**Work instruction:** After locating the line that contains "The image size" in the material below, copy that line and each one following it, exactly, up to the last line. Pictures stay out.

**Source data:**
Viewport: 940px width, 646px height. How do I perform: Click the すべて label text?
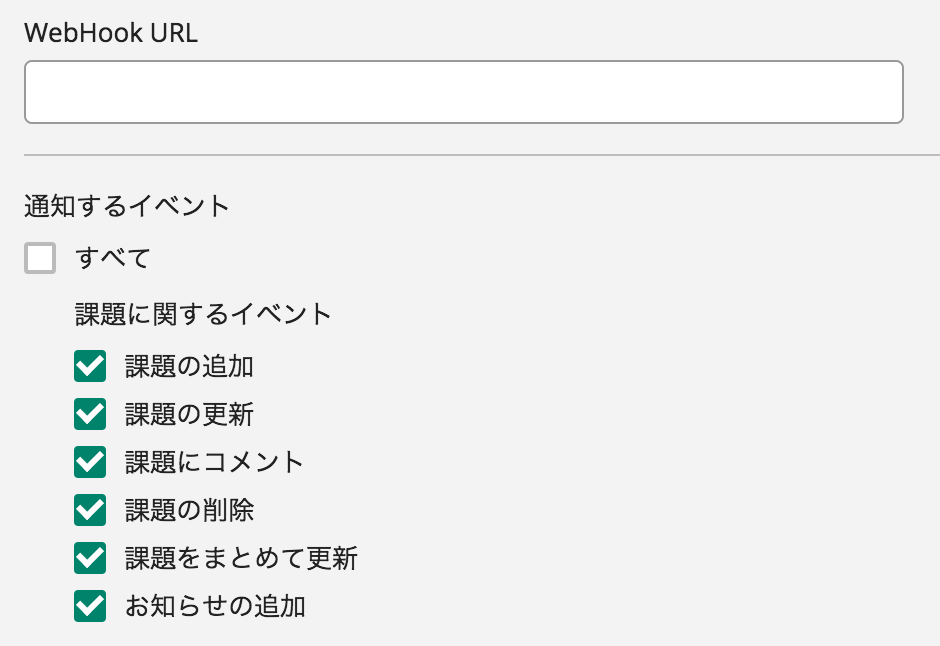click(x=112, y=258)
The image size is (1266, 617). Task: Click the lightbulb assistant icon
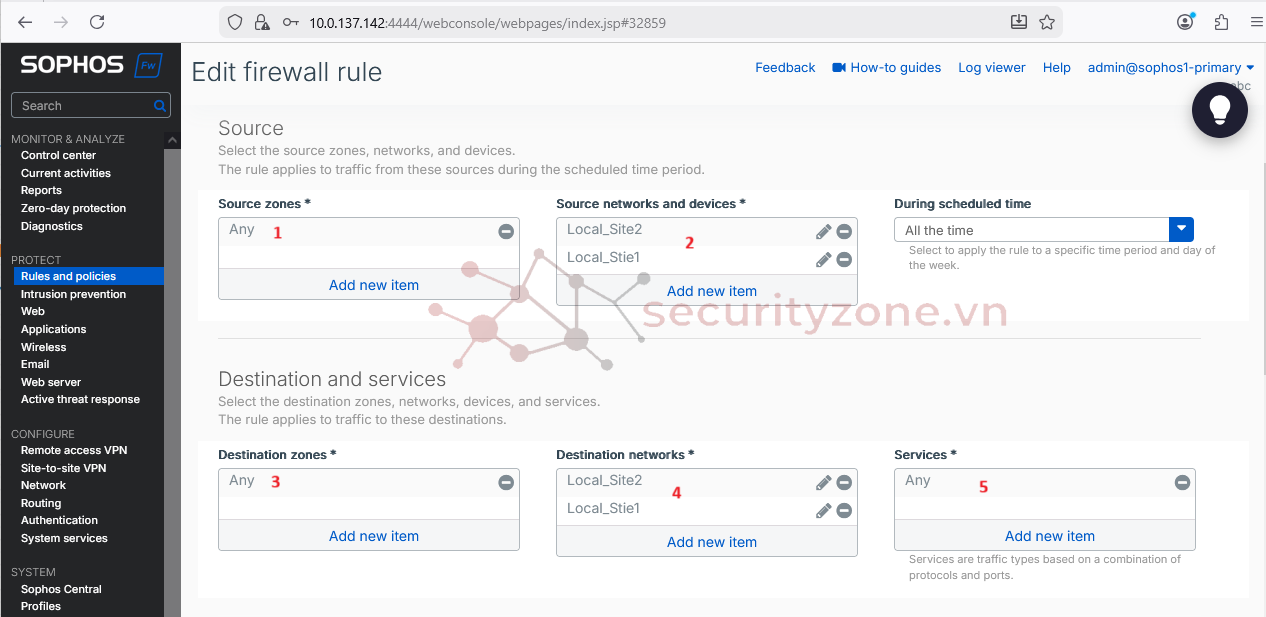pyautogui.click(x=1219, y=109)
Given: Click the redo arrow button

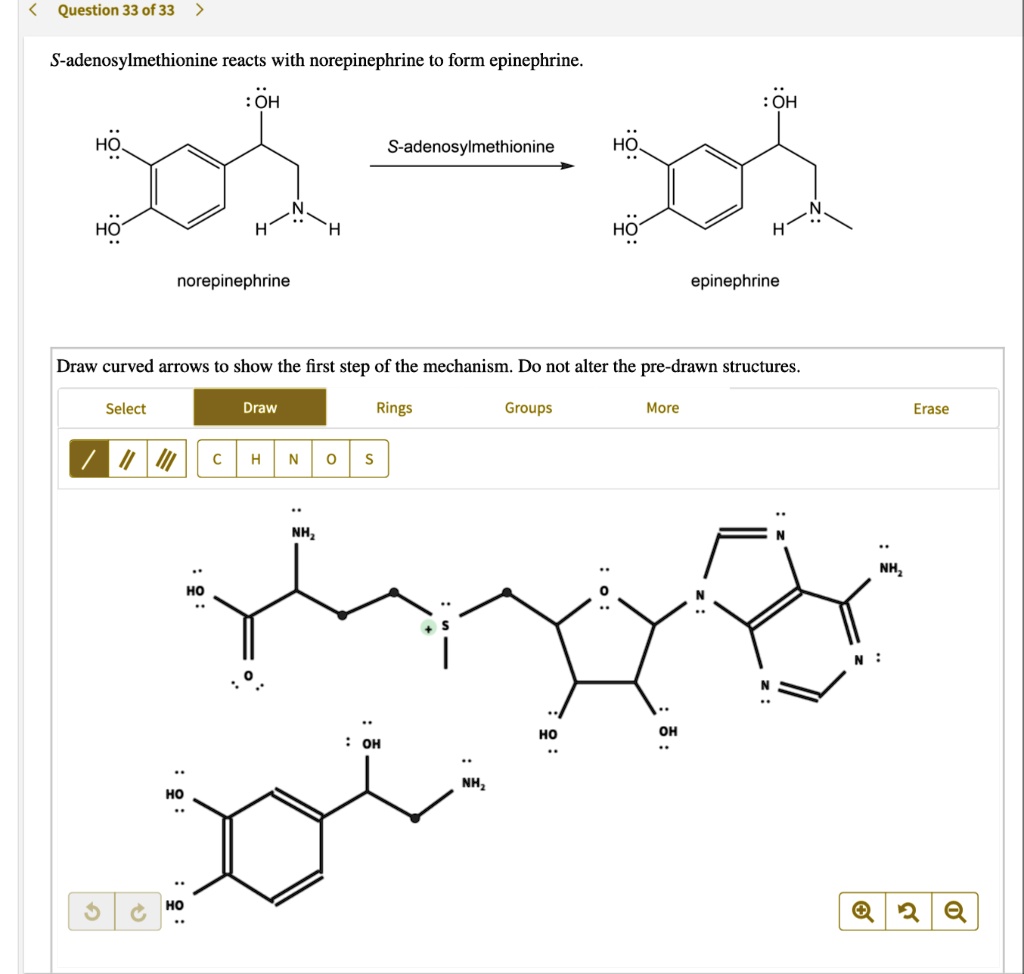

**Result of the exercise:**
The image size is (1266, 617). Task: Click the lightbulb assistant icon
pyautogui.click(x=1219, y=109)
Given: Click the redo arrow button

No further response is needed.